Attending: Tom, Jens (chair+mins), Winnie, Duncan, John B, Matt, Elena, John H, Ewan, Gareth, Sam, Marcus, Luke, ... David, ... Pete

Apologies: none received.

0. Operational blog posts...

   Two blog posts for the quarter (Brian, Daniel) - need a few more...

   Simon's problem with firewalls was not a site firewall issue - his
   node is already outside the site firewall - but one of firewalling
   the individual nodes using the system's firewall.  DPM documentation
   seems to be out of date as none of it takes xroot into account, and
   xroot does not seem to like being firewalled.  Raise with either DPM
   developers or xroot.  Note that DPM takes additional components such
   as GridFTP and xroot pretty much as-is, only adapting slightly as
   necessary, as opposed to dCache which reimplemented xroot.

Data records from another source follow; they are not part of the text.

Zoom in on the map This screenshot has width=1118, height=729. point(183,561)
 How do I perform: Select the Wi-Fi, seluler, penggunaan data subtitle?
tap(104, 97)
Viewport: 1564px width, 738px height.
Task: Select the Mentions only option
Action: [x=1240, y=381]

   Unhelpfully, David Smith has been reshuffled; he would have been the
   right person to talk to.

   More generally, the firewall question will pop back up because people
   are debating the feasibility of moving large volumes of data between
   academic sites in the UK.  Sometimes specialised infrastructure is
   necessary such as Jodrell Bank's e-Merlin which used UDP on 30 Gb
   networks - and that was 10 years ago?  More?  Anyway, the MSDC would
   surely be interested in the general question.

1. Report from the WLCG workshop (Duncan and Sam)

   ATLAS: "reduce number of SRM endpoints by ~10"
   Patrick: NorduGrid did that ages ago, with dCache
   Similar approach in UK with reductions to T2D sites

   Zephyr (Ian Bird) - ideas being followed up despite not being funded.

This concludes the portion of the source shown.